Dans le même temps, ces derniers mois, avec la révélation des scandales d’abus sexuels, la parole s’est libérée sur le fonctionnement de l’Eglise. Plusieurs questions ont été mises sur la table : le rôle des laïcs, la collégialité des décisions, la place des femmes, l’ordination des femmes ou d'hommes mariés.
"Certaines de ces questions, par exemple concernant les femmes, étaient considérées comme réservées à des militantes. Aujourd'hui, elles sont portées par des femmes qui ont une place centrale dans l'Eglise" observe Céline Béraud.

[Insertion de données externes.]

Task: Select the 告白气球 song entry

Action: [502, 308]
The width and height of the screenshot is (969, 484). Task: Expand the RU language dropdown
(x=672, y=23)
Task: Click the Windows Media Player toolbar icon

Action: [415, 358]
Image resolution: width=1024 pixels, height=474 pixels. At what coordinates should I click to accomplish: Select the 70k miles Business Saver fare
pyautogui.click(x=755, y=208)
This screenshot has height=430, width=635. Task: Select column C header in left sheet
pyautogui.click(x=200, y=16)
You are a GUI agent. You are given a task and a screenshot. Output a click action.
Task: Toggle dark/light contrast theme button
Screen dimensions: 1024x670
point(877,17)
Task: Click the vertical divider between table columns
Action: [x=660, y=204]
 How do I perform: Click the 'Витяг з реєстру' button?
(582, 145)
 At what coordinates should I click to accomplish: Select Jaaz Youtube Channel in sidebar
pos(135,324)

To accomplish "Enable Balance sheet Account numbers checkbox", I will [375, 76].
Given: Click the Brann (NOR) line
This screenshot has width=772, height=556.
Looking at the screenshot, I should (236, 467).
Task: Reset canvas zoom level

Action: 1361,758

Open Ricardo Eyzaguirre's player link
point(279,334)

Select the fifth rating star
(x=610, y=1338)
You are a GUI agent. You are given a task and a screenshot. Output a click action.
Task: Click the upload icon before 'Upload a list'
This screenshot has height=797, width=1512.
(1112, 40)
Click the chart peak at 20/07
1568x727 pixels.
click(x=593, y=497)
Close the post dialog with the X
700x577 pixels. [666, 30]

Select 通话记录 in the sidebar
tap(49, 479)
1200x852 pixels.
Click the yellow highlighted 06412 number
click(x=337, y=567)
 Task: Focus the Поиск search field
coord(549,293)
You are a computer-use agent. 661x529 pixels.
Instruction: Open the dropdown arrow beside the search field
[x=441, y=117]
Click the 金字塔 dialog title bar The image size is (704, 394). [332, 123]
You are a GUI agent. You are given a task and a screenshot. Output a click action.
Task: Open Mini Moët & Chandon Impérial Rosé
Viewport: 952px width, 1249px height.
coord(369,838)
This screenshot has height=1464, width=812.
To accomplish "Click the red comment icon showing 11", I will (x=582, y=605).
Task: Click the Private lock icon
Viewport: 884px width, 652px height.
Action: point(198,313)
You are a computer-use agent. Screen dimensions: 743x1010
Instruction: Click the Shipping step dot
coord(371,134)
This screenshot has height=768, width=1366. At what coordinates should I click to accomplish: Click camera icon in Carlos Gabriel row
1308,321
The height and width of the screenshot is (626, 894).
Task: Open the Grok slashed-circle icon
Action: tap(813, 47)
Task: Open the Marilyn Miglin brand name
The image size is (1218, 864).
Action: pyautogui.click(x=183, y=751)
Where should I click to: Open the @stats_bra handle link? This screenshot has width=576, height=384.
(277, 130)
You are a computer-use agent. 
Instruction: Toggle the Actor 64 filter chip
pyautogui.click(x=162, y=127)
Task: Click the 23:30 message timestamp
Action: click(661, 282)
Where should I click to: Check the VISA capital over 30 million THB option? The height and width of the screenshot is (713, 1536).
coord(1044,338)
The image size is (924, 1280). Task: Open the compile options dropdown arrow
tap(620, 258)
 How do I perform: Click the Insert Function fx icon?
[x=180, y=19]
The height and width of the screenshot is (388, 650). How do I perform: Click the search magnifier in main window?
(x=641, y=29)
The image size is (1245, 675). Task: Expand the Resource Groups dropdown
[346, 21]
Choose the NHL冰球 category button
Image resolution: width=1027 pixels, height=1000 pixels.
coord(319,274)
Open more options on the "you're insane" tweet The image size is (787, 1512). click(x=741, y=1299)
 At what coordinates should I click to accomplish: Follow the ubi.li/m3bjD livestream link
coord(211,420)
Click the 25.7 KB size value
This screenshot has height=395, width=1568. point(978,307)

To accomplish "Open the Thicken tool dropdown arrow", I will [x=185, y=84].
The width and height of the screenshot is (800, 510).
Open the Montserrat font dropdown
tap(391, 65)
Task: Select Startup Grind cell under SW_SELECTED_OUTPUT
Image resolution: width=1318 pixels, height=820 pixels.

"A l'échelle d'une région, il est possible d'expérimenter. Pour les hommes mariés, notamment, ce n'est pas compliqué ! Il suffit que les évêques d'une province ecclésiastique s'accordent pour l'envisager. Et qu'ils demandent au Pape de dispenser de l'empêchement de mariage" explique le théologien. "Je pense que ce qui bloque, aujourd'hui, c'est la peur, par rapport à la disparition des vocations dans leur modalité actuelle. Ce n'est pas le droit canon".
"Le couple prêtres-laïcs reste encore très structurant pour l'Eglise" conclut la sociologue. "L'Eglise, c'est les baptisés ! Cet afflux d'autres acteurs que les prêtres a mis à jour une diversité d'engagements, de Ministères, de charges, de services. Voyons-le comme une chance !" assume le Père Alphonse Borras.